The U.S. Supreme Court should strike down a voucher plan that subsidizes religious schools in Cleveland because tax support for religion violates the First Amendment, Americans United for Separation of Church and State and allied organizations argue in a legal brief filed today.
Americans United and the other organizations asserted that the voucher program provides unrestricted government aid to religious schools that are free to use the money for religious purposes.
Said Americans United Executive Director Barry W. Lynn, "Churches and church schools should be supported with voluntary contributions, not taxes. No American should be forced to pay taxes to support religious instruction. It's a gross violation of fundamental constitutional rights."
Plaintiffs in the Zelman v. Simmons-Harris case include parents and taxpayers from Ohio. They are being represented by attorneys for Americans United, the American Civil Liberties Union, the National Education Association, the Ohio Education Association and People For the American Way.
The Ohio Pilot Project Scholarship Program pays for tuition at religious and private schools for students in Cleveland. While suburban public schools are allowed to join in the scheme, none has done so. Nearly 96 percent of students participating in the plan are enrolled at religious schools.

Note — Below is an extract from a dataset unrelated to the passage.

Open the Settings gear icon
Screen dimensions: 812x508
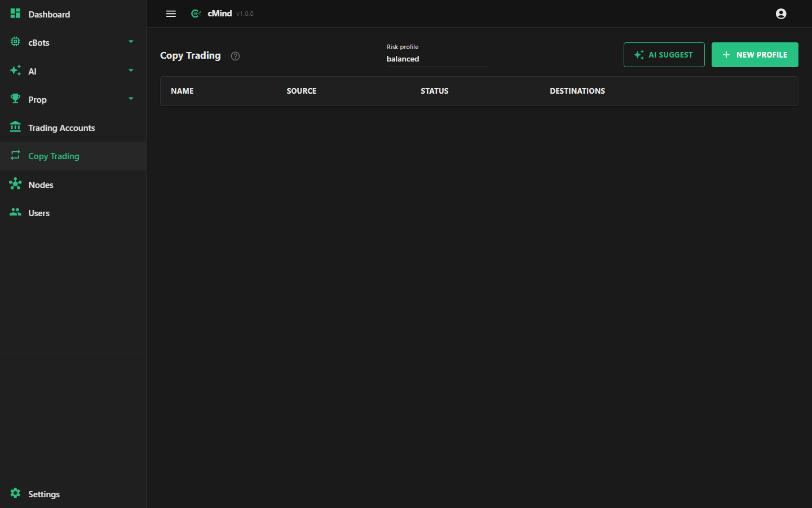(15, 493)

The brief filed at the high court today says the program clearly violates the constitutional separation of church and state.
"Under the program," the brief asserts, "participating sectarian private schools receive millions of dollars in...unrestricted aid with which the schools defray the costs of providing a religious education that indoctrinates the schools' students into the beliefs of a particular faith."
Americans United has been involved with the Cleveland conflict since its inception. The case will be argued before the high court Feb. 20. A decision is expected by July.
Americans United is a religious liberty watchdog group based in Washington, D.C. Founded in 1947, the organization educates Americans about the importance of church-state separation in safeguarding religious freedom.